- [Passage provided]

Background information
- Born: Jasper William Johnson February 18, 2005 (age 21) Minneapolis, Minnesota, U.S.
- Genres: PluggnB; rage; trap;
- Occupation: Rapper
- Years active: 2017–present
- Formerly of: Reptilian Club Boyz
- Website: www.lilshine.com
- Criminal status: Incarcerated
- Convictions: conspiracy to acquire controlled substances by fraud (1x);; accessing a protected computer in furtherance of fraud (1x); and; aggravated identity theft (1x);
- Criminal charge: Conspiracy to acquire and obtain controlled substances by fraud (1x); attempt to acquire and obtain controlled substances by fraud (1x); wire fraud (11x); accessing a protected computer in furtherance of fraud (3x); and aggravated identity theft (4x)
- Penalty: 3 years in prison (36 months)
- Capture status: July 28, 2026
- Date apprehended: December 3, 2024
- Imprisoned at: FPC Duluth (pleaded guilty to 3 out of 20 counts on January 20, 2026; sentenced May 19, 2026; surrendered to prison on July 28, 2026)

= Lil Shine =

American rapper (born 2005)

Jasper William Johnson (born February 18, 2005), known professionally as Lil Shine, is an American rapper and songwriter from Minneapolis, Minnesota. Widely regarded as one of the most prominent figures in the pluggnB scene, he began his career in 2017 and has since released three studio albums, Losing Myself in 2022, Shine Forever in 2025, and Get Rich Or Die Sippin' in 2026.

==Early life==
Jasper William Johnson was born on February 18, 2005, in Minneapolis, Minnesota.

==Career==
Johnson began to create music in 2017, at the age of twelve. He began to receive attention in 2019 after releasing the songs "Stop!" and "Relax!". Johnson joined the rap group Reptilian Club Boyz in 2020, remaining in the group until its disbandment in 2021. He collaborated with American rapper Summrs in 2023, on the single "Hop Out".

Johnson released his second studio album, Shine Forever, on January 1, 2025. He originally lost the laptop with the album files. On May 15, 2026, Johnson released Get Rich Or Die Sippin, which had two features from Summrs, and Kankan.

== Legal issues ==
=== August 2023 federal raid and music releases ===
Johnson was aware that he was the subject of a federal criminal investigation more than a year before his indictment. According to Johnson as he would explain to The Fader, the Marshals first detained Johnson temporarily at his Minneapolis apartment to execute a search on his room in August 2023. A few days later, he received a federal target letter notifying him that he was under investigation, although the letter did not specify the alleged offense. Johnson later stated that by late 2024 so much time had passed that he had "kind of forgot about it" , and his attorney informed him later that day that he had been indicted.

- [Available data]
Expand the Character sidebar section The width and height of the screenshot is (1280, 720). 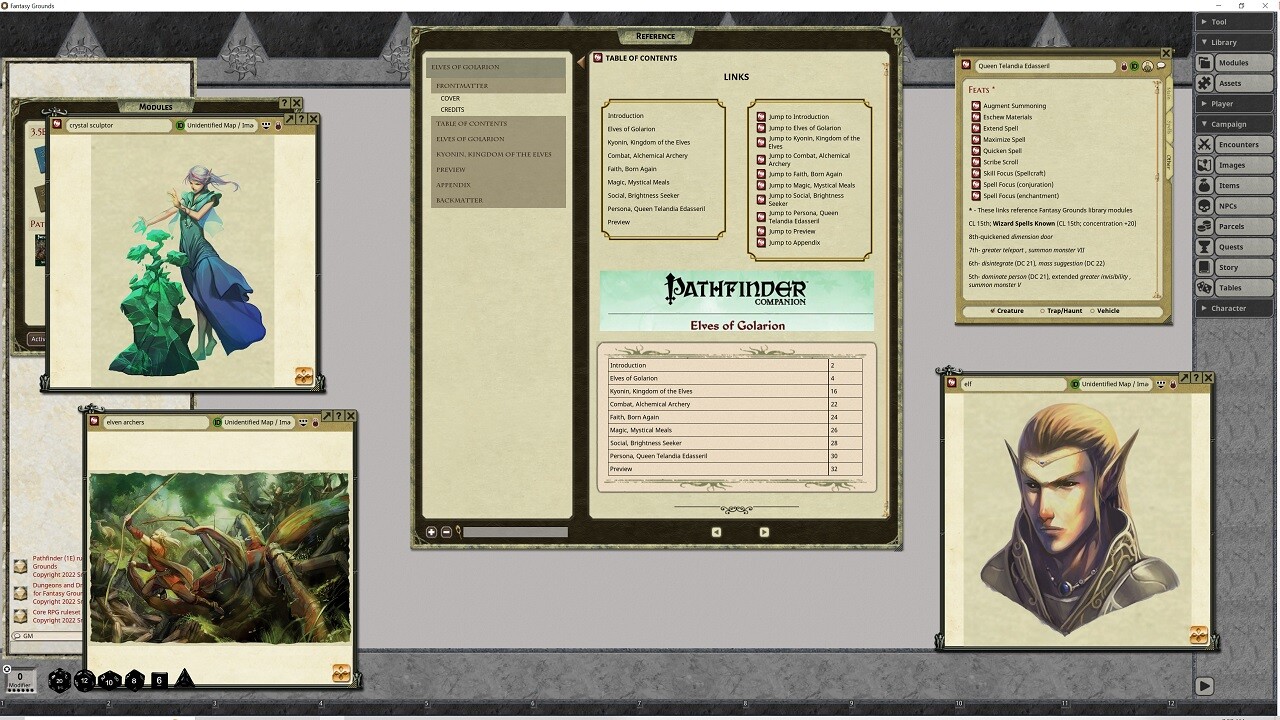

- [Activity] Resume the article on the rapper Lil Shine above, continuing from its final sentence.

- [Result of the exercise]
While anticipating the possibility of imprisonment, Johnson continued recording music and released the singles "Str8 Like Dat", "Snakes", "Dork", and "Date Night" throughout 2024. "Dork", released on October 18, 2024, served as the lead single from his second studio album Shine Forever, which was released on January 1, 2025, several weeks after his arrest.

=== 2024 Indictment for buying and selling of promethazine and codeine ===
On November 26, 2024 Johnson and two others were federally charged with conspiracy to acquire and obtain controlled substances by fraud and attempt to acquire and obtain controlled substances by fraud after they were accused of hacking the Drug Enforcement Administration's practitioners and physicians system from December 2022 to August 2023 using stolen personal data from physicians to buy large amounts of promethazine and codeine with the intention to sell them. Johnson was additionally charged with 11 counts of wire fraud, 3 counts of accessing a protected computer in furtherance of fraud, and 4 counts of aggravated identity theft, which were not charged against his two co-defendants due to his alleged role in obtaining physicians' personal information, using it to access and change information on DEA systems, and buying said drugs under the physicians' names as part of the scheme.

==== Arrest and sentencing ====

The week after the indictment was filed, on the morning of December 3, 2024, federal marshals executed a search on Johnson's room at a Minneapolis apartment where he was staying at and placed him into custody. That afternoon, Johnson had posted bond and was released from jail that same day. When he heard from his attorney that same afternoon confirming that his charges were federal charges as part of a grand jury indictment, he would post to his Instagram story advocating for his fans to call for him to be "free" and took to a Discord community server to announce that he had been "federally indicted [that] morning." From there, word of his arrest spread quickly around underground music communities over the following days and his mugshot and charges would subsequently be published and circulate on social media. On December 16, 2024 after Johnson was released on bond, he went live on Instagram maintaining that he was innocent of the charges, and stating that he would continue to release music in spite of his criminal case. On January 20, 2026, Johnson entered a plea agreement. On May 19, 2026, Johnson announced on Instagram that he was sentenced to 36 months in prison. Johnson surrendered and began his sentence on July 28, 2026, and is currently incarcerated at Federal Prison Camp, Duluth.

==Influences and artistry==
Johnson's music has been described as pluggnB, rage, and trap-inspired. Many of his songs are about his drug habits and relationships.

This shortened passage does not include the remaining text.